TUGAS YANG DIKERJAKAN >>
1) Jawab pertanyaan berikut berdasarkan teks tentang filsafat pendidikan Islam.
(a) Apa yang disebut pengetahuan?
(b) Sejak pernyataan siapa Filsafat Pengetahuan lahir menurut Koento Wibisono?
(c) Berfilsafat disebut sebagai berfikir dengan sifat apa saja?
2) Ketik ulang bagian teks tentang filsafat pendidikan Islam dari "B. Rumusan Masalah" sampai "Filsafat Pendidikan Islam?" tanpa mengubah apa pun.

FILSAFAT
PENDIDIKAN ISLAM
TELAAH FILSAFAT ILMU
Disusun oleh :
Akbar Solikhin (123 111 020)
PROGRAM PENDIDIKAN AGAMA ISLAM
FAKULTAS ILMU TARBIYAH DAN KEGURUAN
INSTITUT AGAMA ISLAM
NEGERI (IAIN) SURAKARTA
2014
BAB I
PENDAHULUAN
A.
Latar Belakang Masalah
Dorongan ingin tahu
sebagai hasrat alamiah manusia merupakan entry point bagi lahirnya
segala ilmu pengetahuan. Dengan kata lain, kelahiran ilmu pengetahuan akan
selalu diawali oleh rasa keingintahuan manusia akan segala sesuatu. Apa yang
diketahui manusia disebut pengetahuan.[1]
Ilmu yang mengkaji
pengetahuan disebut Filsafat Pengetahuan (epistemology atau theory of
knowledge). Menurut Koento Wibisono dalam bukunya Toto Suharto, ilmu ini lahir
semenjak Imanuel Kant (1724-1804 M) menyatakan bahwa filsafat merupakan
disiplin ilmu yang menunjukan batasan-batasan dan ruang lingkup pengetahuan
secara tepat.[2]
Berfilsafat
adalah berfikir bebas, radikal, kreatif dan ilmiah filsafat itu sendiri juga di
pahami sebagai orientasi yang mencerahkan kehidupan sebagai kreatifitas akal.
Maka lembaga pendidikan bukan berarti sesuatu yang hidup dalam menara gading
dan mengasingkan diri dari kehidupan masyarakat, akan tetapi sesuatu yang hidup
menyatu dengan masyarakat dan berbagai persoalannya.
B. Rumusan Masalah
1. Apa Tinjauan
Filsafat Pendidikan Islam di lihat dari Aspek Aksiologi?
2. Apa Hubungan Aspek Epistemologi Filsafat Pendidikan Islam?
3. Apa Tinjauan Filsafat Pendidikan
Islam di lihat dari segi Aksiologi?

BARIS YANG TERSEDIA >>

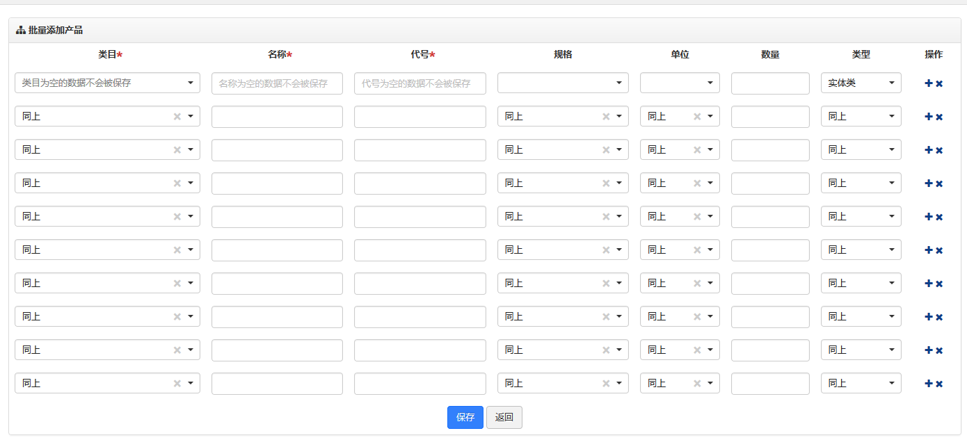
Task: Clear the 规格 selection in the last row
Action: coord(606,384)
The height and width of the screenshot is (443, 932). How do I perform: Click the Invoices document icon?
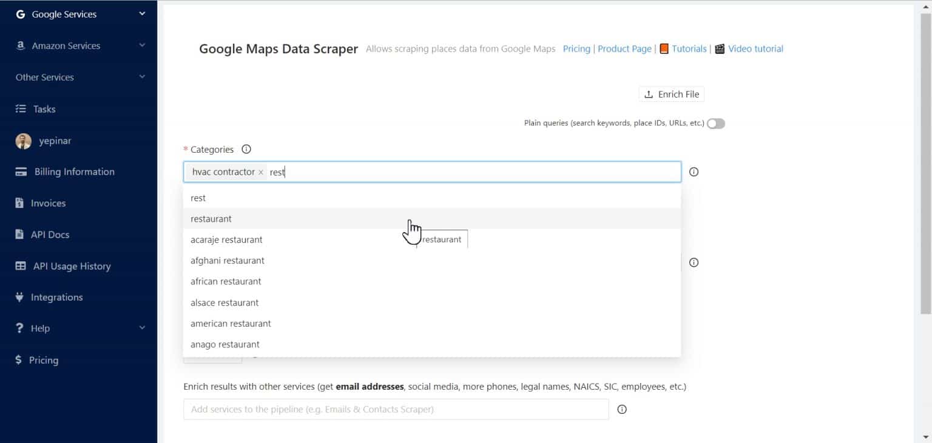[20, 203]
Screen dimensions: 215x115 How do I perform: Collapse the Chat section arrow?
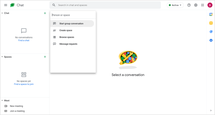[2, 13]
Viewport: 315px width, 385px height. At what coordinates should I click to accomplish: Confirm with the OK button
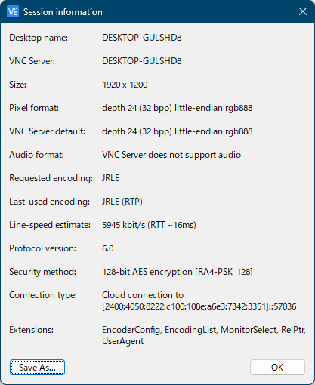coord(277,367)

JAWABAN LATIHAN >>
1)
(a) Apa yang diketahui manusia.
(b) Sejak pernyataan Imanuel Kant (1724-1804 M).
(c) Bebas, radikal, kreatif dan ilmiah.

2)
B. Rumusan Masalah
1. Apa Tinjauan
Filsafat Pendidikan Islam di lihat dari Aspek Aksiologi?
2. Apa Hubungan Aspek Epistemologi Filsafat Pendidikan Islam?